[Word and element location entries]
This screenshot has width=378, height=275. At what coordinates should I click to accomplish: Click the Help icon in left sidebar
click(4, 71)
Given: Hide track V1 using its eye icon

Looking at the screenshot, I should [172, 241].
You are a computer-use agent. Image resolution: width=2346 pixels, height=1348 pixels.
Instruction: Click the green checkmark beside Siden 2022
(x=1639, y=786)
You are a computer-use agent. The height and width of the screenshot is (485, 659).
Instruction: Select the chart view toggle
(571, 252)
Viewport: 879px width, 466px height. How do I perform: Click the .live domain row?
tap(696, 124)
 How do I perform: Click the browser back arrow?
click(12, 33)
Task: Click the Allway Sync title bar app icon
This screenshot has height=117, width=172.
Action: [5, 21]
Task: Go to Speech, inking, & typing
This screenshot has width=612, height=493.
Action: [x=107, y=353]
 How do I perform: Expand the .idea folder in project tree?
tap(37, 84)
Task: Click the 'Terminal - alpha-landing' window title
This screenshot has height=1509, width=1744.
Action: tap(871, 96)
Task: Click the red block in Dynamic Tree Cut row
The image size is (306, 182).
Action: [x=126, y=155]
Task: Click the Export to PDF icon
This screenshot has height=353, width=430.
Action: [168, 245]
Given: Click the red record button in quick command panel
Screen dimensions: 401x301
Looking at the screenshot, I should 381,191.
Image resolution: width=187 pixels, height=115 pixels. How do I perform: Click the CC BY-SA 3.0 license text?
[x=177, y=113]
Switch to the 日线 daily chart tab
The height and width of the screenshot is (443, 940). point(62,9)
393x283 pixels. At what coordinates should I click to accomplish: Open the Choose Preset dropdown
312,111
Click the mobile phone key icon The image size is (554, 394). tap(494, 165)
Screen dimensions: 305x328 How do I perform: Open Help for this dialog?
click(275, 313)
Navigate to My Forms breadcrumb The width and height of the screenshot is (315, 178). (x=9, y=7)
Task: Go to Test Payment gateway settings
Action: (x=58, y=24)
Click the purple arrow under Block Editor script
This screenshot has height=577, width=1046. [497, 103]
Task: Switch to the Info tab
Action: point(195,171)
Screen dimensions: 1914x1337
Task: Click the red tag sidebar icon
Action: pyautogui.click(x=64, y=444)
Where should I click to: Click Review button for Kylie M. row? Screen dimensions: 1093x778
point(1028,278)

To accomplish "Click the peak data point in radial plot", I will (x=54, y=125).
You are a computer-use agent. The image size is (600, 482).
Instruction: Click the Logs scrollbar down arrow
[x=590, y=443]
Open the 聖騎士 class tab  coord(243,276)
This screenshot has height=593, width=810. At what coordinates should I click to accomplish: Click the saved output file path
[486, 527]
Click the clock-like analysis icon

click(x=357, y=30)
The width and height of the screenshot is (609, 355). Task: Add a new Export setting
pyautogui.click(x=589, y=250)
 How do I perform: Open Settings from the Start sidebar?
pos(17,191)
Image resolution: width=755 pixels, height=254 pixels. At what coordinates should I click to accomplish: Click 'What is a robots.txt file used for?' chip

▶ [GOAL OF THE EXERCISE]
Copy out every one of the entries above, line for line, with no changes.

▶ [FINISHED EXERCISE]
This screenshot has width=378, height=275. At what coordinates should I click to accomplish: Click the Help icon in left sidebar
click(4, 71)
Given: Hide track V1 using its eye icon

Looking at the screenshot, I should [172, 241].
You are a computer-use agent. Image resolution: width=2346 pixels, height=1348 pixels.
Instruction: Click the green checkmark beside Siden 2022
(x=1639, y=786)
You are a computer-use agent. The height and width of the screenshot is (485, 659).
Instruction: Select the chart view toggle
(571, 252)
Viewport: 879px width, 466px height. How do I perform: Click the .live domain row?
tap(696, 124)
 How do I perform: Click the browser back arrow?
click(12, 33)
Task: Click the Allway Sync title bar app icon
This screenshot has height=117, width=172.
Action: [5, 21]
Task: Go to Speech, inking, & typing
This screenshot has width=612, height=493.
Action: [x=107, y=353]
 How do I perform: Expand the .idea folder in project tree?
tap(37, 84)
Task: Click the 'Terminal - alpha-landing' window title
This screenshot has height=1509, width=1744.
Action: tap(871, 96)
Task: Click the red block in Dynamic Tree Cut row
The image size is (306, 182).
Action: [x=126, y=155]
Task: Click the Export to PDF icon
This screenshot has height=353, width=430.
Action: [168, 245]
Given: Click the red record button in quick command panel
Screen dimensions: 401x301
Looking at the screenshot, I should 381,191.
Image resolution: width=187 pixels, height=115 pixels. How do I perform: Click the CC BY-SA 3.0 license text?
[x=177, y=113]
Switch to the 日线 daily chart tab
The height and width of the screenshot is (443, 940). point(62,9)
393x283 pixels. At what coordinates should I click to accomplish: Open the Choose Preset dropdown
312,111
Click the mobile phone key icon The image size is (554, 394). tap(494, 165)
Screen dimensions: 305x328 How do I perform: Open Help for this dialog?
click(275, 313)
Navigate to My Forms breadcrumb The width and height of the screenshot is (315, 178). (x=9, y=7)
Task: Go to Test Payment gateway settings
Action: (x=58, y=24)
Click the purple arrow under Block Editor script
This screenshot has height=577, width=1046. [497, 103]
Task: Switch to the Info tab
Action: point(195,171)
Screen dimensions: 1914x1337
Task: Click the red tag sidebar icon
Action: pyautogui.click(x=64, y=444)
Where should I click to: Click Review button for Kylie M. row? Screen dimensions: 1093x778
point(1028,278)

To accomplish "Click the peak data point in radial plot", I will (x=54, y=125).
You are a computer-use agent. The image size is (600, 482).
Instruction: Click the Logs scrollbar down arrow
[x=590, y=443]
Open the 聖騎士 class tab  coord(243,276)
This screenshot has height=593, width=810. At what coordinates should I click to accomplish: Click the saved output file path
[486, 527]
Click the clock-like analysis icon

click(x=357, y=30)
The width and height of the screenshot is (609, 355). Task: Add a new Export setting
pyautogui.click(x=589, y=250)
 How do I perform: Open Settings from the Start sidebar?
pos(17,191)
Image resolution: width=755 pixels, height=254 pixels. At what coordinates should I click to accomplish: Click 'What is a robots.txt file used for?' chip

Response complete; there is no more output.